The child was seated at a table and set before them was a single marshmallow. They were given the option to eat the one marshmallow immediately or wait a while and be given an additional marshmallow. It was entertaining watching them. Some of the children immediately gobbled the one marshmallow, others tantalizingly smelled the marshmallow, others would take little nibbles, many waited. The experiment illustrates the choices each of us make to have it now or have more later.
Every day we face similar choices and we ask ourselves the questions, "Do I act on impulse or do I exhibit self control?" "Do I indulge in the moment or do I delay some pleasure now so that I can enjoy a greater pleasure later?"
This matter has implications in all areas of our life, but certainly there is a spiritual component to this question as well. Jesus and the other New Testament writers repeatedly taught that there is something beyond this world, some greater pleasure awaiting us. A second marshmallow, so to speak. They most often refer to this greater pleasure as heaven. Part of that teaching seems to be that in order to enjoy the greater pleasure, two marshmallows, we have to resist to some degree the lesser pleasure, one marshmallow. The bottom line is whether we will live for now or live for later.
Many times we choose to live for now, and that makes a lot of sense. Living for now is easy (it requires no discipline) and the reward is immediate (and we all are fond of immediate gratification). Even though we often live for now, experience and wisdom teaches us that living for now is not always the best choice. In fact, I would say it is seldom the best choice. It especially is not the best choice when it comes to life altering choices. How many people have you met that at the end of their life said something like, "I'm sure glad I acted impulsively all my life"?
If living for now is not the best choice, then what are the merits for living for later? If I have to exert self-control and delay gratification there has to be some good reason for doing that. I believe that living for later has merit in so many areas of our life - from athletics, to education, to relationships, to just about anything we want to excel at. Living for later is a prime contributor to success and satisfaction in almost every facet of life. But I want us to focus on the spiritual merits.

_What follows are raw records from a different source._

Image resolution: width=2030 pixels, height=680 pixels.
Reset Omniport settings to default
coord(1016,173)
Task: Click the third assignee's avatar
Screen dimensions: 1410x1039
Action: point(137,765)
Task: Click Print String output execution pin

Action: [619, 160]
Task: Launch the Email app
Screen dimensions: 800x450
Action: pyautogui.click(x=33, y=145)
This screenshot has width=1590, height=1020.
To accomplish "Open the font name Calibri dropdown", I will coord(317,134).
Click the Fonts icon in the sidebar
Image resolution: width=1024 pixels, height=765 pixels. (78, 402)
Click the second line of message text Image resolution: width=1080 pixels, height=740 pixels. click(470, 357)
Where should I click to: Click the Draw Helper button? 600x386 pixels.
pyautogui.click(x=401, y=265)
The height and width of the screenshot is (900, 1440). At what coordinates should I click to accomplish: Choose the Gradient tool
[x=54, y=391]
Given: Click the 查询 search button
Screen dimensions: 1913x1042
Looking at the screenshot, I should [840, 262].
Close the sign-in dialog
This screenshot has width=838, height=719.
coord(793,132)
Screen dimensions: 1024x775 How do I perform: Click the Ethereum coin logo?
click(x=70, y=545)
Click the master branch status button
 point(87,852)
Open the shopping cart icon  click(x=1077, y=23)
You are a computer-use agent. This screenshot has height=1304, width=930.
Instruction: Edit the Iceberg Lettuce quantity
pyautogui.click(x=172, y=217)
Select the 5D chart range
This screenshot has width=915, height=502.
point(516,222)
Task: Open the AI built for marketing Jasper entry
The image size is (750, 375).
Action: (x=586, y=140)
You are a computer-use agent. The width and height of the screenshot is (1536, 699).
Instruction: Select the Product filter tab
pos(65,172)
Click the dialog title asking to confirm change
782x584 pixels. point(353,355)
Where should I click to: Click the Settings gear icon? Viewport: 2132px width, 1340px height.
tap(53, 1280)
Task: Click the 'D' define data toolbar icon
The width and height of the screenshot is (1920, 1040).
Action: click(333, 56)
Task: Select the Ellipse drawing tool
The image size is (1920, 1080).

The biblical description of later (heaven) leaves no doubt that living for it is the far better option for at least these two reasons: later is longer and later is better. Any pleasure now has an expiration date. The pleasure of later will never expire. Any pleasure now, regardless of how pleasurable it is, cannot compare to pleasure of later. I know that's hard to believe, but the Bible is clear - heaven (later) is better than now (earth). Far better. Infinitely better. So much better it is worth the wait; worth any sacrifice; worth any sense of self-deprivation.
We're all living the experiment. We're all at the table and all us face the choice. And as we contemplate between the pleasure of now and the pleasure of later Jesus leaves us with this vital question: "What do you benefit if you gain the whole world but lose your own soul?"